▶ **What is being asked**: From the entries below, output the line with "Follow the NVIDIA Encoder (NVENC) link" and each following line up to and including the line with "Click the first", exactly as written.

▶ **Data section**:
------------------------------
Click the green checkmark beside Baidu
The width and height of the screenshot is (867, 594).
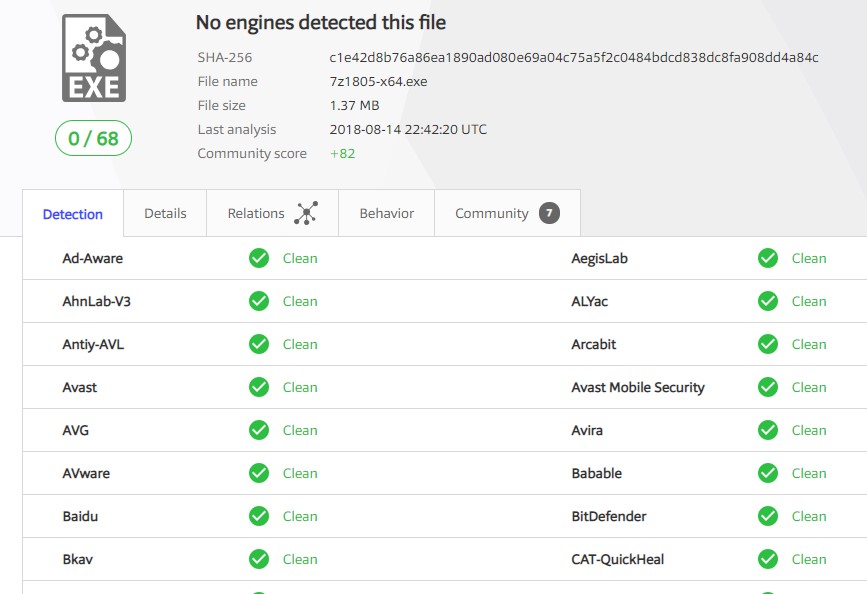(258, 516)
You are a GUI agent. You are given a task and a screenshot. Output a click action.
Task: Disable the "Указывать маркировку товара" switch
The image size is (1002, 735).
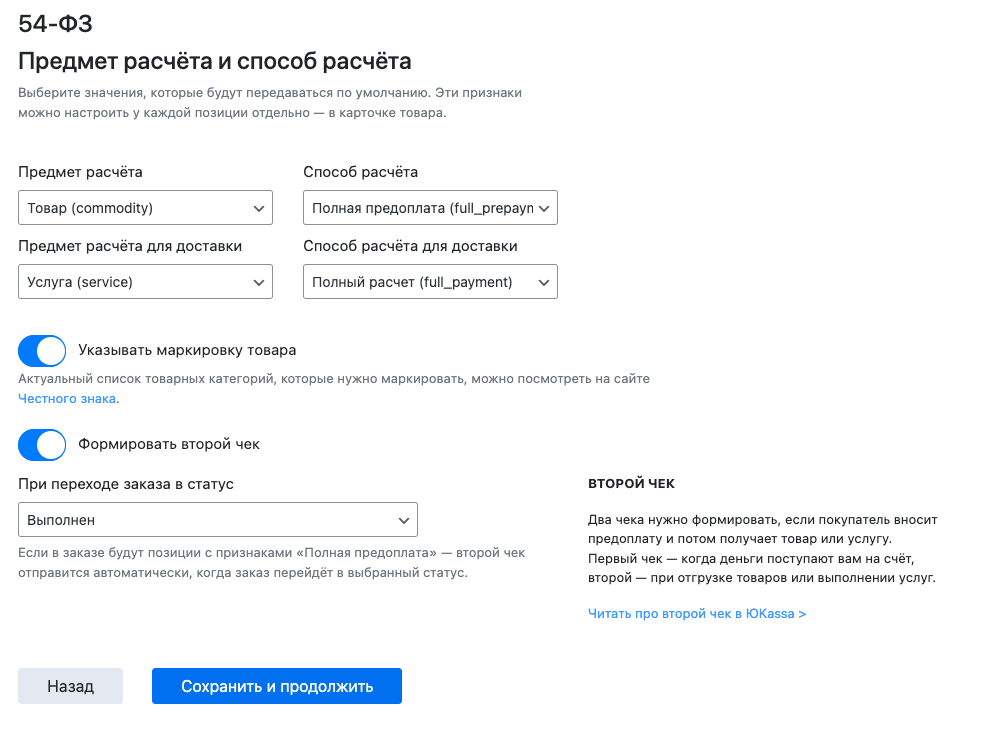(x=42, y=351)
------------------------------
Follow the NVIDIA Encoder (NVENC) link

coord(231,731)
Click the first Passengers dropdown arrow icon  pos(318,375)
------------------------------
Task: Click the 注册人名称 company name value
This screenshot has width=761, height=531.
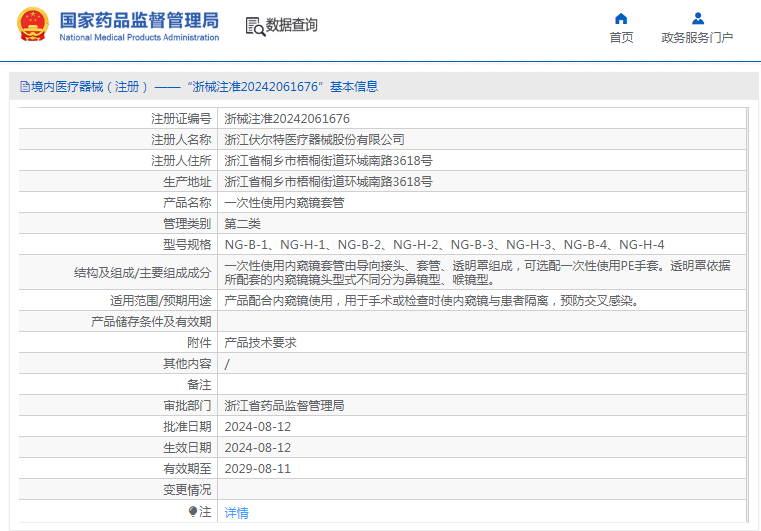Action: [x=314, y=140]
------------------------------
▶ **Completed task**:
Follow the NVIDIA Encoder (NVENC) link

coord(231,731)
Click the first Passengers dropdown arrow icon  pos(318,375)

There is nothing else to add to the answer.